I loved reading Ingrid Rojas Contreras’ début novel, “Fruit of the Drunken Tree.” So, when I saw she would soon be releasing a new memoir called “The Man Who Could Move Clouds,” I jumped at the chance to review it. I have loved reading memoirs this year, and Contreras’ latest is no exception. “The Man Who Could Move Clouds” sparkles with grace and insight.

Though this text is ostensibly about Contreras’ life, it is easier to consider “The Man Who Could Move Clouds” as the story of a family. Contreras begins this memoir with the story of the accident that caused her amnesia. For weeks, she was unable to remember anything about who she is or her background. Soon, we learn that her mom also had an accident as a child and lost her memory for eight months. When her mother recovered, she had powers, including the power to hear the dead, and Contreras explores, among other things, generational inheritance, and legacy.

Yet, this memoir also tells another story, that of her grandfather, a Curandero in Colombia, who after dying, appeared in several of the family members’ dreams, asking to be disinterred. As Contreras, her mother, and some other relatives work to fulfill this request, Contreras learns more about her family and her history..

To a Western reader like myself, this memoir sounds like fiction. And one would, perhaps, wonder why this memoir is not marketed as a novel.

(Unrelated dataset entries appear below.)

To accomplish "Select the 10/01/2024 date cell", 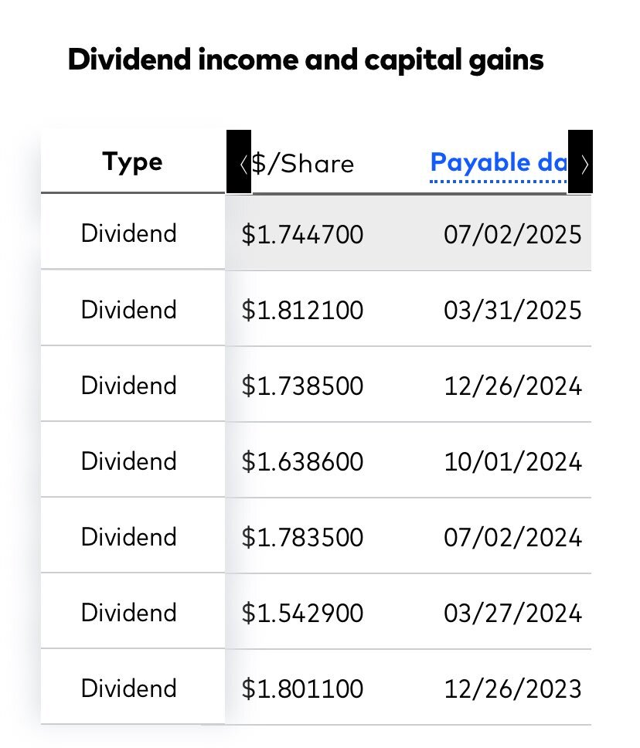I will tap(512, 461).
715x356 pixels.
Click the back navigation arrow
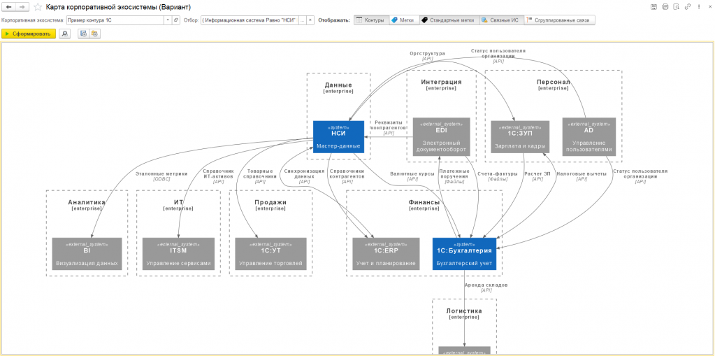point(8,7)
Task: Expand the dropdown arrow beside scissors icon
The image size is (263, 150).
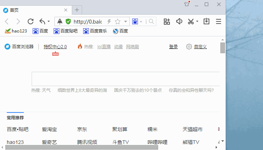Action: [197, 22]
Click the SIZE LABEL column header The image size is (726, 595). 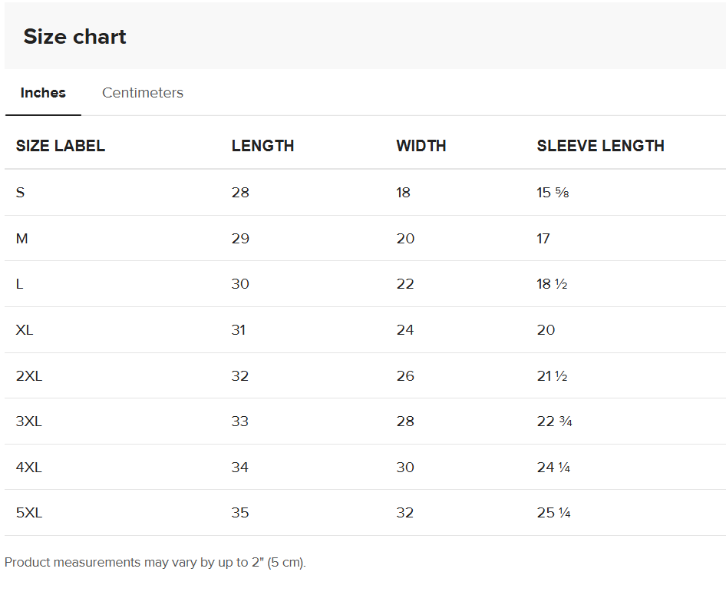coord(61,146)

Over the course of the memoir, though, Contreras ponders this question at length, discussing what happens when “reality” and “fiction” clash with colonialism. And though this book is not a novel, it reads beautifully. Contreras’ prose is crystalline, and her family members seem larger than life.

While this memoir is warm and often funny, Contreras’ latest also reads as an exploration of intergenerational trauma and the burden of history. And Contreras’ talent is such that, though she conveys the importance of looking at these topics, she does so with a light touch, and readers will not be consumed with sadness.

As I read this, I wondered what other readers from my background would think of this memoir, how many would read it at all. I am writing this review because I think it is a stunner that deserves to be read, considered, and remembered..

This review was originally printed in The Free Lance-Star in Fredericksburg, VA.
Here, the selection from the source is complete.